Choi Asayeon, Oh Ja-Young, Kim Myungshin, Jang Woori, Jang Dae-Hyun
Department of Rehabilitation Medicine, Incheon St. Mary's Hospital, College of Medicine, The Catholic University of Korea, Incheon, Korea.
Department of Laboratory Medicine, College of Medicine, The Catholic University of Korea, Seoul, Korea.
Ann Rehabil Med. 2017 Oct;41(5):881-886. doi: 10.5535/arm.2017.41.5.881. Epub 2017 Oct 31.
Patients with a duplication from 7q36 to the terminus or a deletion of 9p24 have been reported, whereas those harboring both mutations have not. Here, we report a patient with simultaneous de novo 7q36.1-q36.3 duplication and 9p24.3 deletion. A 6-year-old boy presented with speech developmental delay, microcephaly, and dysmorphic features, including a long face and small nose. Chromosome and array comparative genomic hybridization analyses revealed 46,XY,dup(7)(q36.1-q36.3) and del(9)(p24.3). The sizes of the duplication and deletion were 9.9 Mb and 1.9 Mb, respectively. The duplication of chromosome 7 contained 68 known genes, of which 3 are related with entries in the Developmental Disorders Genotype-to-Phenotype (DDG2P) database. The deletion of chromosome 9 contained 6 known genes, of which 2 are in the DDG2P database. We investigated the genotype and phenotype in this patient, and reviewed the relevant literatures for possible clinical presentation in these variations.
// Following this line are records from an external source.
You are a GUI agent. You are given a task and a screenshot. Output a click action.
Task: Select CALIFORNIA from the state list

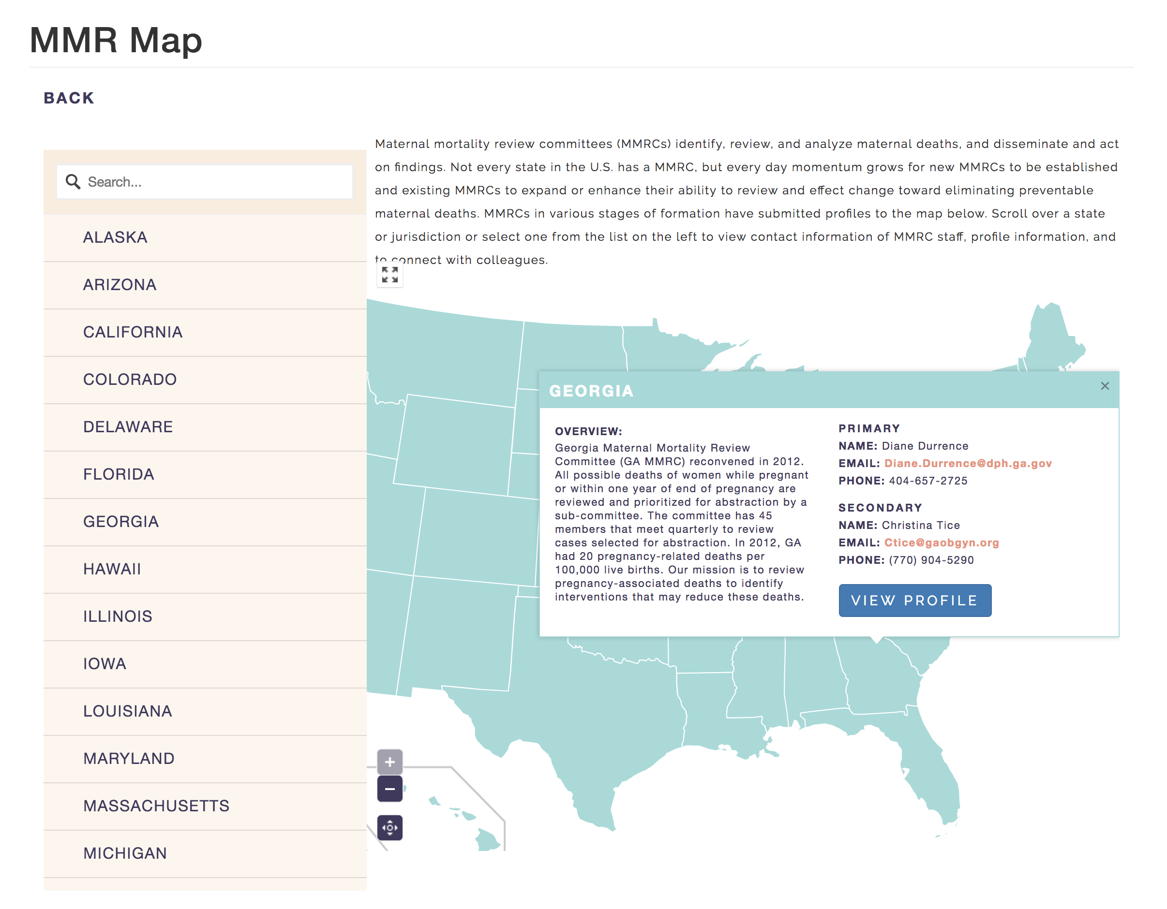(x=205, y=332)
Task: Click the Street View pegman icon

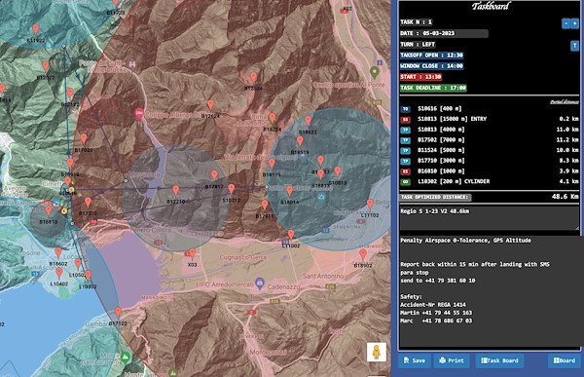Action: (376, 352)
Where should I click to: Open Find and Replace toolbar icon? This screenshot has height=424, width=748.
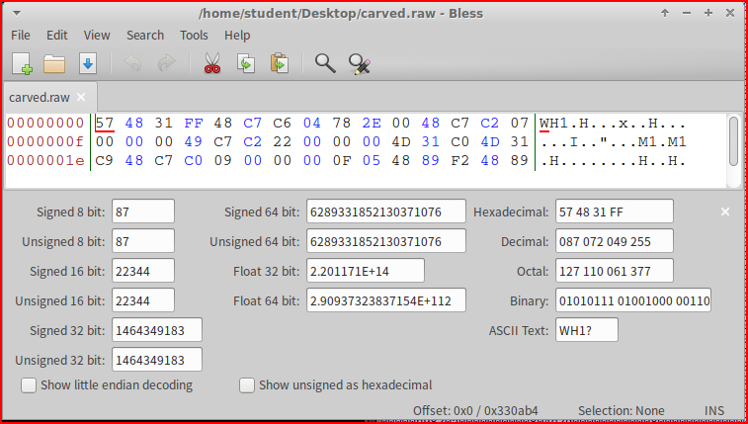click(359, 64)

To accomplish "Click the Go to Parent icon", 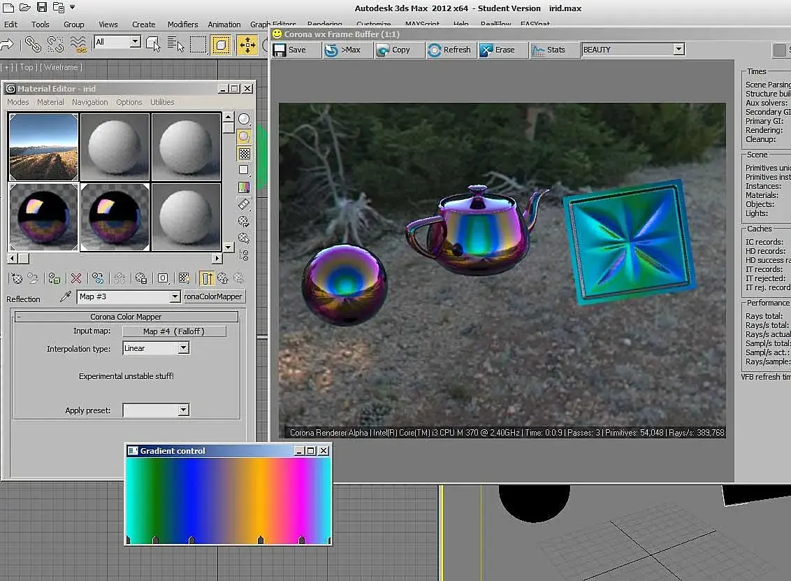I will 223,278.
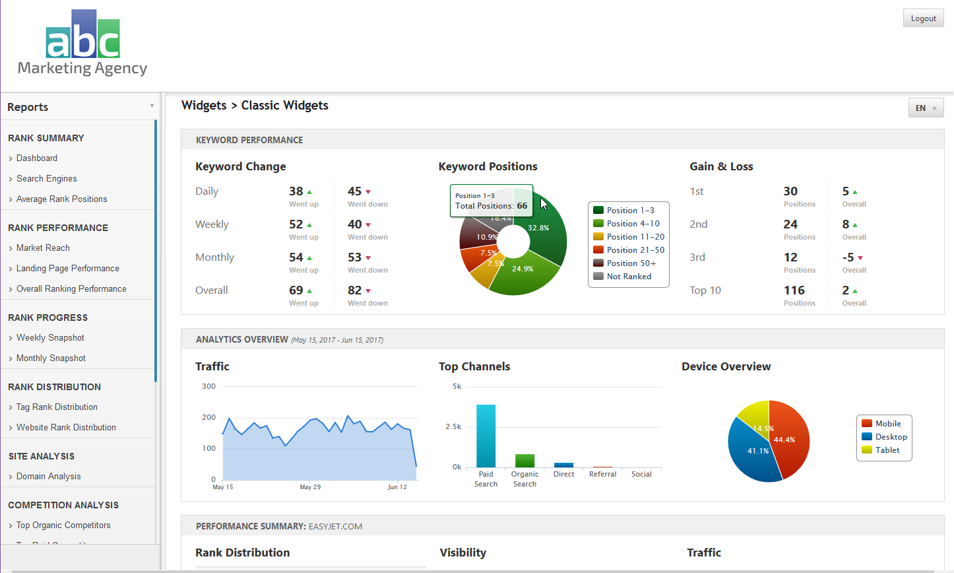
Task: Open Weekly Snapshot in the sidebar
Action: coord(50,337)
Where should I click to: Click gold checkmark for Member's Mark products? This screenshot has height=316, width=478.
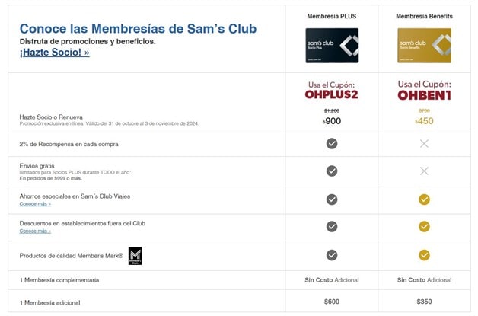tap(424, 255)
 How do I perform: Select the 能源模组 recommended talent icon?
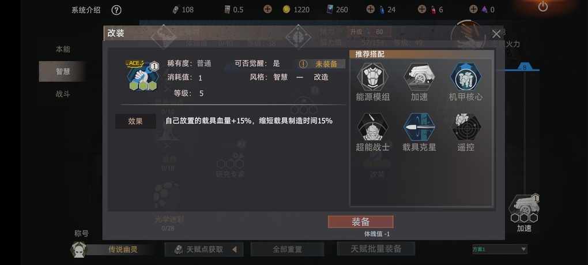tap(372, 77)
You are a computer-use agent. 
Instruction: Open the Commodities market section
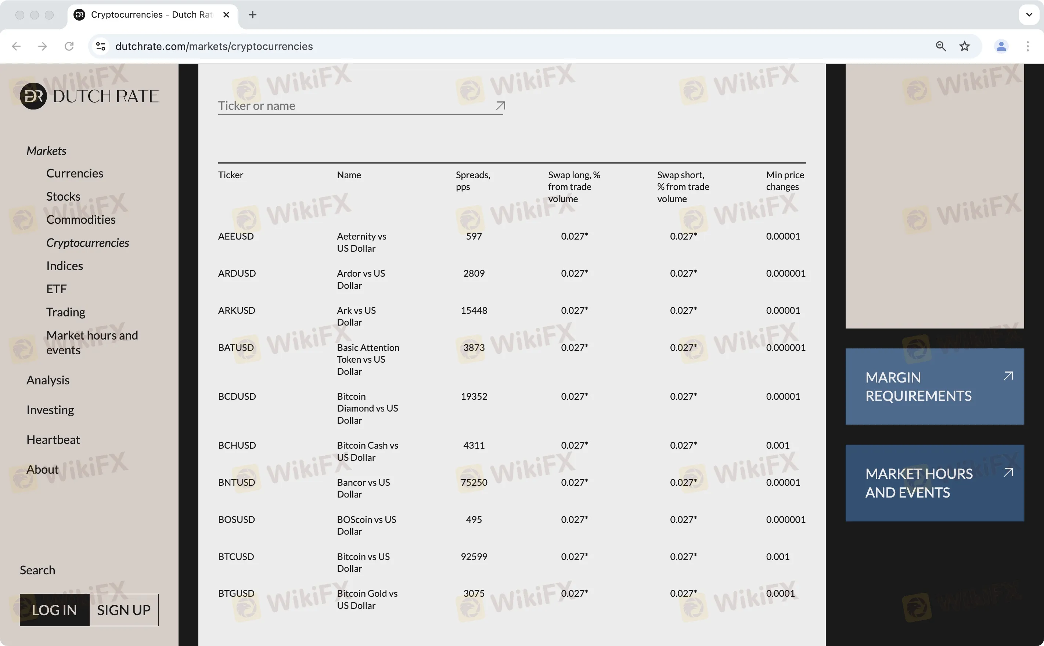pos(81,220)
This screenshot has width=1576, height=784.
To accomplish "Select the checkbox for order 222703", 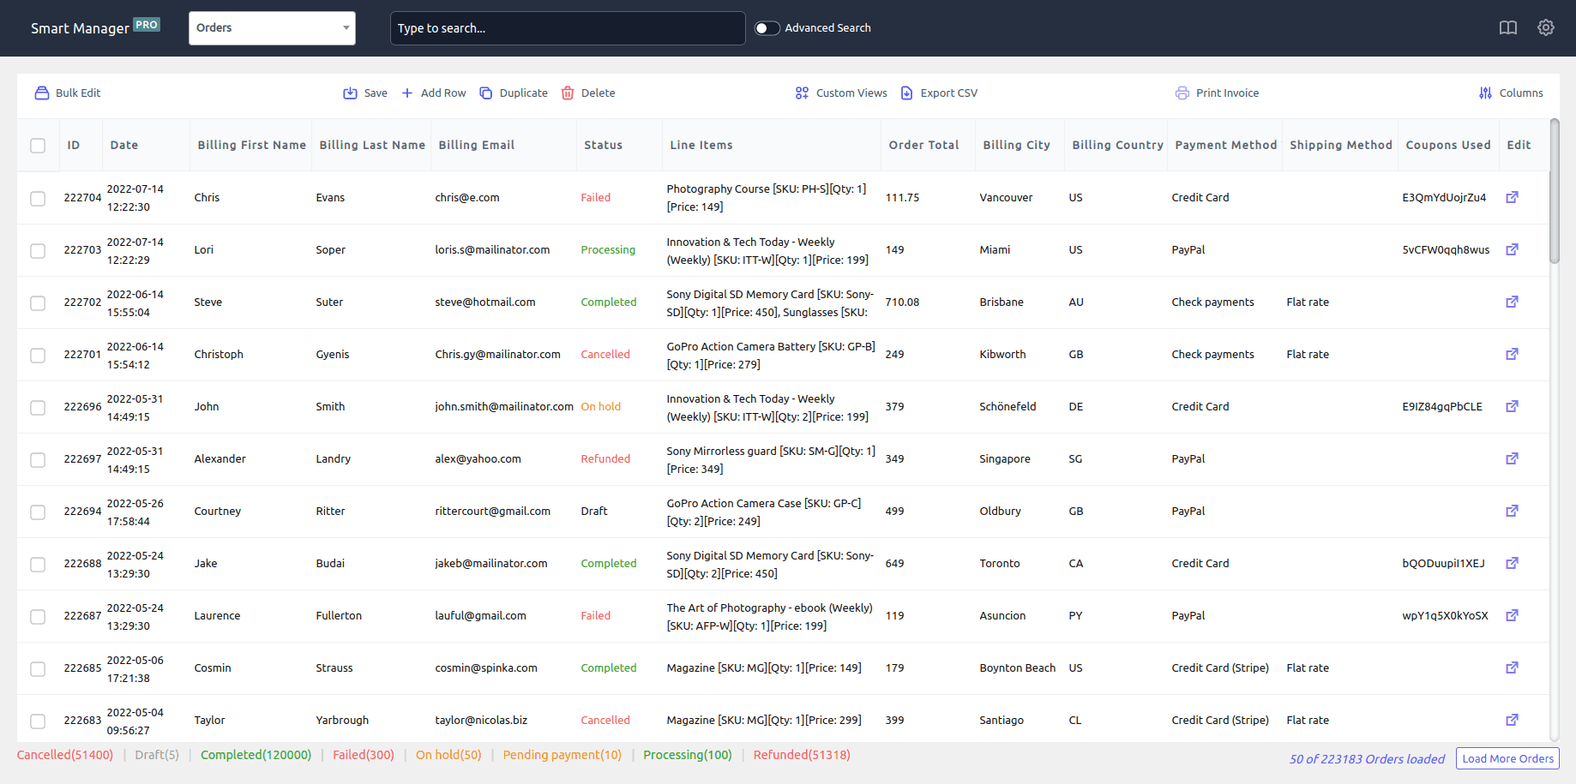I will pyautogui.click(x=38, y=251).
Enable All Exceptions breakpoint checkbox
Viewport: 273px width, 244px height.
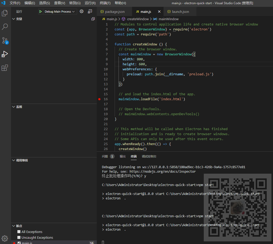(19, 232)
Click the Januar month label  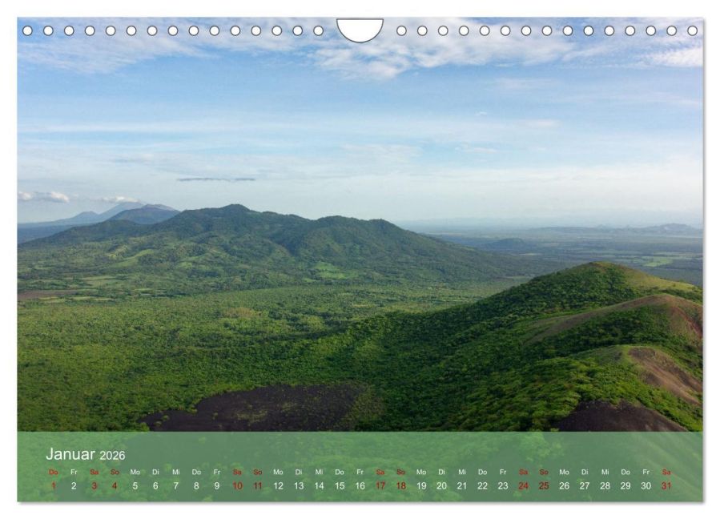tap(69, 453)
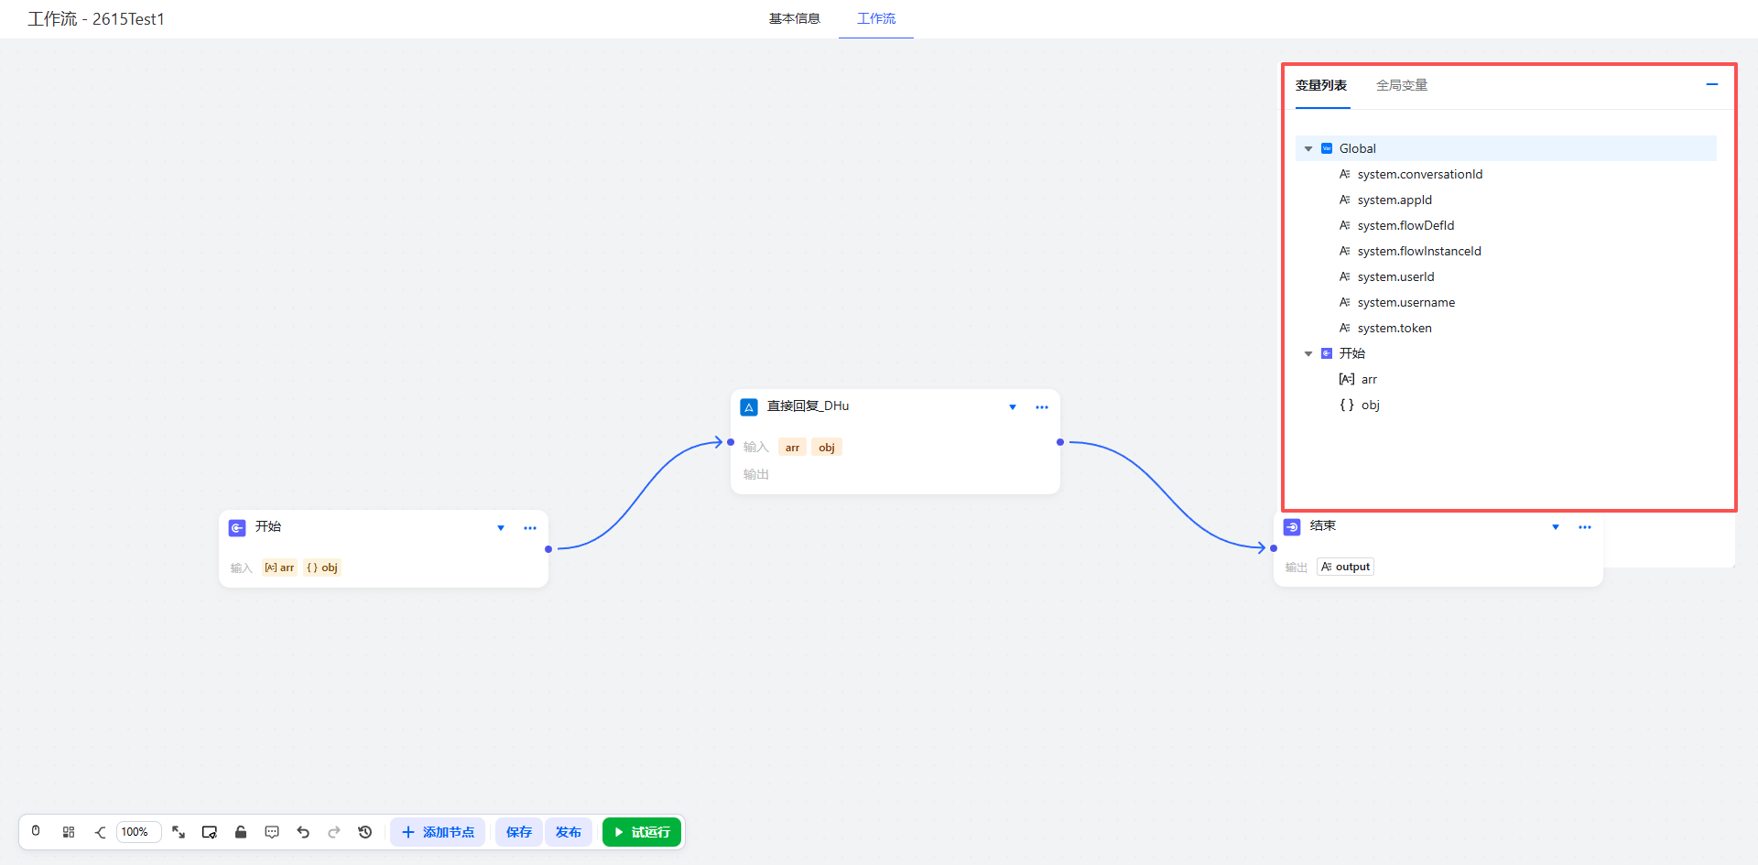Click the undo arrow icon
1758x865 pixels.
303,832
已有报道称存在7q36至末端重复或9p24缺失的患者,但同时携带这两种突变的患者尚未见报道。在此,我们报告一名同时发生新发7q36.1-q36.3重复和9p24.3缺失的患者。一名6岁男孩表现为语言发育迟缓、小头畸形和畸形特征,包括长脸和小鼻子。染色体和阵列比较基因组杂交分析显示为46,XY,dup(7)(q36.1-q36.3)和del(9)(p24.3)。重复和缺失的大小分别为9.9 Mb和1.9 Mb。7号染色体的重复包含68个已知基因,其中3个与发育障碍基因型-表型(DDG2P)数据库中的条目相关。9号染色体的缺失包含6个已知基因,其中2个在DDG2P数据库中。我们研究了该患者的基因型和表型,并查阅了相关文献以了解这些变异可能的临床表现。